══ TEXT TO READ ══
Charlie still hesitates to say good bye each morning, and today there were tears. The first day he could bring his lovie - Puppy - but not anymore. Puppy has to stay home and Mom and Dad have to say goodbye at the door. Next week we are supposed to drop him off in the car line, and there is no way any of us are ready for that!


The first day of kindergarten was the easy part, and now finding a routine and getting comfortable with a new place and new people is the real challenge.  It will take time and patience and many hugs. This morning Charlie asked if we could go visit his old school soon and I think he's looking for a hug from his favorite teacher. Some days we all want to go back, even for just a little while.

Friday, August 15, 2014

A letter to Charlie



Dear Charlie,

I am so proud of you! You did it - you are now officially a kindergartner. Your first day could not have gone any better. Daddy thought we would be late, but we were way early. We even had time to play on the playground before going to your class. That was fun. You were a total champ this morning and only got a little nervous as we were leaving and that was probably only because Mommy was crying. I was a complete mess. I told you I would cry and there was nothing I could do about it. But you were brave and that made me brave, too.
═══
══ SUPPLIED DATA ══
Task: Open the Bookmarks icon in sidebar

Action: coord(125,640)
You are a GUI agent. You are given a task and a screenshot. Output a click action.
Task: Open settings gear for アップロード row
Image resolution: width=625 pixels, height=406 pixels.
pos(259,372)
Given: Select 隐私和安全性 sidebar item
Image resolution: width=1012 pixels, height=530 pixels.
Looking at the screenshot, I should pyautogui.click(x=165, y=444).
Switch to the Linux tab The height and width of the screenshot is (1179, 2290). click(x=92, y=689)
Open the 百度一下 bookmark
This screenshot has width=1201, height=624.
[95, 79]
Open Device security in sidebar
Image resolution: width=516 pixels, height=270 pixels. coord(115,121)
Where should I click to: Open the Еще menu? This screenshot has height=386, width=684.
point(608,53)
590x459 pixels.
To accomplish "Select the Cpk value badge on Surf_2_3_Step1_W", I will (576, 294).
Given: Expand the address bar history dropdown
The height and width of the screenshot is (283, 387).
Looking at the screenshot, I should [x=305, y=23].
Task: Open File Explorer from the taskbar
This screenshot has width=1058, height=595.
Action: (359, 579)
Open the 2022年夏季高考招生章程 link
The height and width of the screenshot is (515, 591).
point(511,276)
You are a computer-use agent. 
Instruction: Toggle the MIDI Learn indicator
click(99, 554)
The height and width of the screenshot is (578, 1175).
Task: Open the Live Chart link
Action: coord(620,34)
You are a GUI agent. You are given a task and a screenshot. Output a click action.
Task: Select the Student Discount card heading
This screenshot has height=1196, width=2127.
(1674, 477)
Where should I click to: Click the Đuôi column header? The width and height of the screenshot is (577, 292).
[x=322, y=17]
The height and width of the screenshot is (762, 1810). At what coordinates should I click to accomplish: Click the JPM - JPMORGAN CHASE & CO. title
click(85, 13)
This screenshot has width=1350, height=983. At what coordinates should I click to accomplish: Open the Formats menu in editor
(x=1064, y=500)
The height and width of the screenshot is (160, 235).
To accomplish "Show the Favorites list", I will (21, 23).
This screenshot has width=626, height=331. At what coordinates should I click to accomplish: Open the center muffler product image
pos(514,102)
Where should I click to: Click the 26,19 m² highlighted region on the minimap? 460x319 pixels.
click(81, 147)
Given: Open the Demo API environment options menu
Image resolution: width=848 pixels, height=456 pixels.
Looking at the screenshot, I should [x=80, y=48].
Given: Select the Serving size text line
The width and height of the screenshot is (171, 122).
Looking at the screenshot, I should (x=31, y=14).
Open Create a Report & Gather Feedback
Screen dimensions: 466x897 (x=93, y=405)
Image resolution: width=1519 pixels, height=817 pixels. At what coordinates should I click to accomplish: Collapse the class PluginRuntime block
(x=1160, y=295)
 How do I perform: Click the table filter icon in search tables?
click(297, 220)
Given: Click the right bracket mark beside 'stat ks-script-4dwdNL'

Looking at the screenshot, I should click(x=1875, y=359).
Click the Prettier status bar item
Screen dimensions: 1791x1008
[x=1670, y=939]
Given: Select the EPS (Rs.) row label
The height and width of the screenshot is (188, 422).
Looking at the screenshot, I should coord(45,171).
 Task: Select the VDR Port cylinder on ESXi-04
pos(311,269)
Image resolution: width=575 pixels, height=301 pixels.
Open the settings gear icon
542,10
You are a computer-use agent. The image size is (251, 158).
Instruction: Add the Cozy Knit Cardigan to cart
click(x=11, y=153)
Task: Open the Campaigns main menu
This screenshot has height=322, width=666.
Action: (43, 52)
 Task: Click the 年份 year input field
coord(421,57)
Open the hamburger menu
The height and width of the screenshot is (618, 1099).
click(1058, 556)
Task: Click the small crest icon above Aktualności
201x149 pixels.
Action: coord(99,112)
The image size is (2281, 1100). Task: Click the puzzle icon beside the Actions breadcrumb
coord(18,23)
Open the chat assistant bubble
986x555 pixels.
═══
> DESCRIPTION OF THE TASK
Extend the blog post about Charlie starting kindergarten by writing what comes after its final sentence. None of this material is used here.

> OUTPUT FOR THIS TASK
I worried about you all day long, though I shouldn't have. You didn't even need to take your family picture out of your backpack because you weren't sad. I wondered who you sat next to in the cafeteria and if you ate all of your lunch. Did you fall asleep at rest time? I thought about you and wondered if you remembered the hand sign that meant you had to go to the bathroom and if you would have gym or music on your first day. Did you make a new friend? From what I could tell the highlights of the day were when the Principal pulled a quarter out of a kid's ear at lunch time, playing at recess, seeing your Berkley friends in the hall, and picking out a prize from the class Treasure Chest. If there was a low point, it was probably at snack time in after care. You couldn't open your string cheese and were too nervous to ask a new friend or teacher for help so you threw it away. That makes my chest hurt to hear, but I know that in no time you will feel confident enough to ask anyone at school for help. If that is the worst thing that happened on your first day of school, I think we can live with that.

We spent the last week together waiting for kindergarten to start. Every day, just you and me. We went to the grocery store, played baseball, went to Mommy's work, rode bikes, and had a blast at World's of Fun. I really enjoyed just hanging out with you and that made it even harder to be away from you today. It felt like the longest. day. ever.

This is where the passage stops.